* **Tujuan**
Ulangi kata demi kata bagian teks tentang penginderaan jauh, mulai dari "Situasi piksel campuran" sampai dengan "dangan teknologi SIG.".

* **Sumber**
———
Situasi piksel campuran ini, merupakn unsur terkecil yang sering dijumpai pada sistem penginderaan jauh termasuk persoalan yang perlu diperhatikan pada aplikasi penentuan penggunaan lahan. Persoalan piksel yang campur menghasilkan sejumlah keterbatasan dalam teknik-teknik analisis citra dengan komputer. Keadaan ini diperburuk bila cara pengelolaan pertanian bervariasi baik dalam waktu maupun jenis tanamannya menjadi wilayah-wilayah kecil seperti umumnya di Indonesia. Sebagai akibatnya teknik-teknik analisis citra secara otomatis dengan komputer umumnya mengandung kelemahan dibanding dengan teknik¬teknik analisis secara manual, khususnya dalam pengertian kecepatan dan akurasi. Walaupun demikian telah banyak penelitian yang menunjukkan hasil yang meyakinkan dengan cara ini, sehingga teknik-teknik pengolahan data secara dijital mempunyai prospek dalam pengolahan dangan teknologi SIG.
Berbagai tipe panjang gelombang dalam penginderaan jauh mempunyai kelebihan sehingga di dalam aplikasinya juga spesifik untuk tujuan tertentu. Misalnya panjang gelombang tampak mata yang terletak pada kisaran 400 nanometers (biru-merah) mempunyai nama yang berbeda dan dimanfaatkan untuk tujuan tertentu. Panjang gelombang yang lebih dari 700 nanometers hingga 2 micrometers disebut gelombang infra-merah dekat. Panjang gelombang antara 2-5 micrometers disebut gelombang infra-merah menengah dan 8-15 micrometers disebut gelombang infra-merah jauh.
Bagian panjang gelombang IR (InfraRed) dekat sangat sensitive dengan sifat-sifat vegetasi karena pantulan spektral tanaman dikontrol oleh kandungan pimen daun dan air yang ada yang ada pada stuktur daun tanaman. Dalam praktek ada istilah penginderaan jauh vegetasi berdasarkan prinsip konsep ini. Analisis yang biasa dilakukan disini berkaitan dengan biomassa, tipe spesies atau adakalanya dipergunakan dalam kaitan hubungan dengan berbagai kenampakan di permukaan bumi. Perbandingan spektralmerupakan hal yang umum dilakukan untuk mendapatkan kunci tertentu dalam pengenalan obyek tertentu. Sebagai contoh perbandingan pantulan warna IR dengan warna Merah telah berhasil dipergunakan sebagai kunci penentuan biomassa daun-hijau (green-laef biomass).
Bagian spectrum elektromagnetik IR-menengah dan IR-jauh mepunyai makna khusus untuk aplikasi geologi. Banyak mineral mempunyai kenampakan spektral spesifik pada bagian spectrum ini, dan di daerah arid atau semi-arid hal ini berkaitan dengan ketinggian. Dengan membandingkan spektral yang ada pada inderaja dengan hasil pengamatan laboratorium maka dapat dibedakan berbagai mineral yang ada. Pada daerah yang bertemperatur sedang maka vegetasi juga dipergunakan sebagai kunci oleh pakar geologi untuk mendeteksi mineral yang ada di daerah tertentu.
———
* **Bahan Sumber**
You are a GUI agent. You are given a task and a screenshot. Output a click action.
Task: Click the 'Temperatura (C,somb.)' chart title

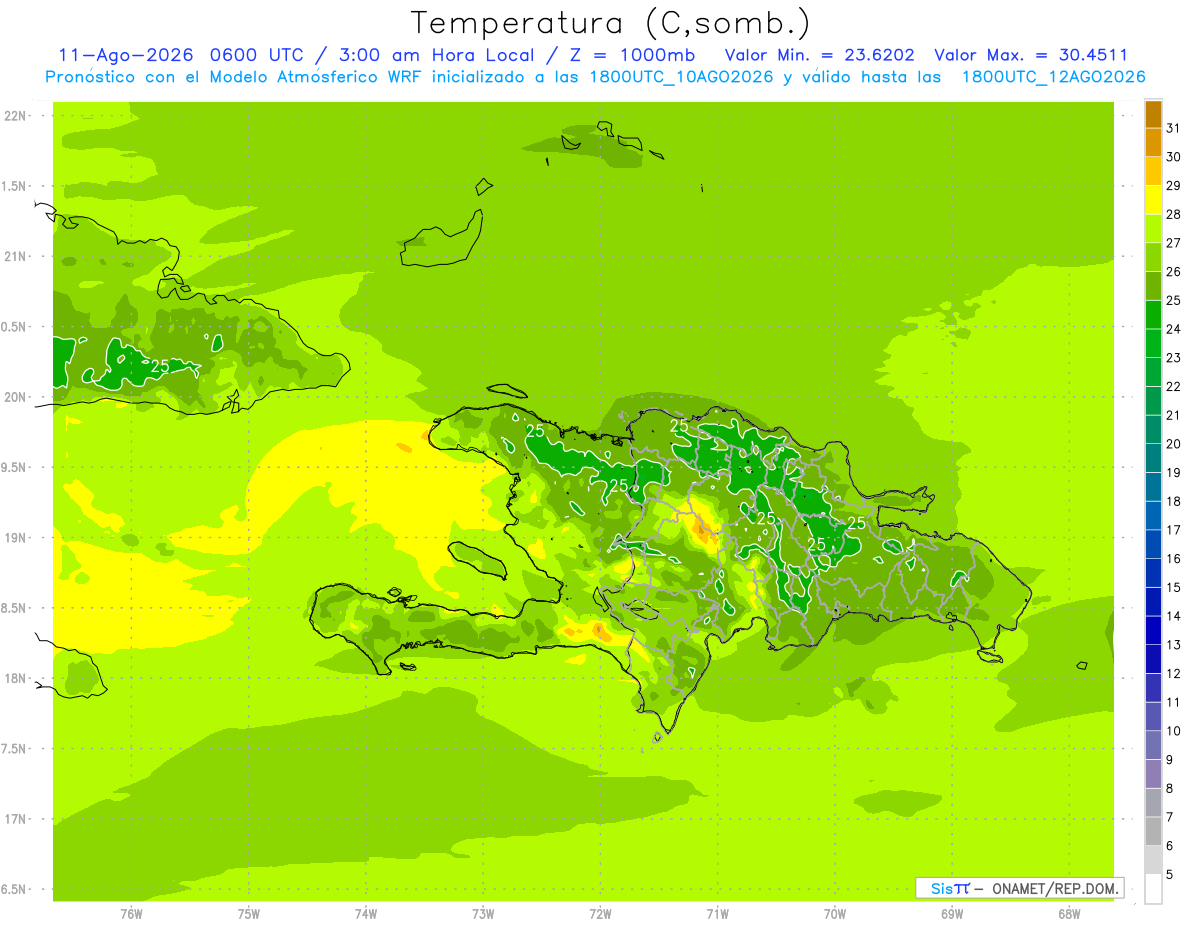(610, 22)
———
* **Hasil Latihan**
Situasi piksel campuran ini, merupakn unsur terkecil yang sering dijumpai pada sistem penginderaan jauh termasuk persoalan yang perlu diperhatikan pada aplikasi penentuan penggunaan lahan. Persoalan piksel yang campur menghasilkan sejumlah keterbatasan dalam teknik-teknik analisis citra dengan komputer. Keadaan ini diperburuk bila cara pengelolaan pertanian bervariasi baik dalam waktu maupun jenis tanamannya menjadi wilayah-wilayah kecil seperti umumnya di Indonesia. Sebagai akibatnya teknik-teknik analisis citra secara otomatis dengan komputer umumnya mengandung kelemahan dibanding dengan teknik¬teknik analisis secara manual, khususnya dalam pengertian kecepatan dan akurasi. Walaupun demikian telah banyak penelitian yang menunjukkan hasil yang meyakinkan dengan cara ini, sehingga teknik-teknik pengolahan data secara dijital mempunyai prospek dalam pengolahan dangan teknologi SIG.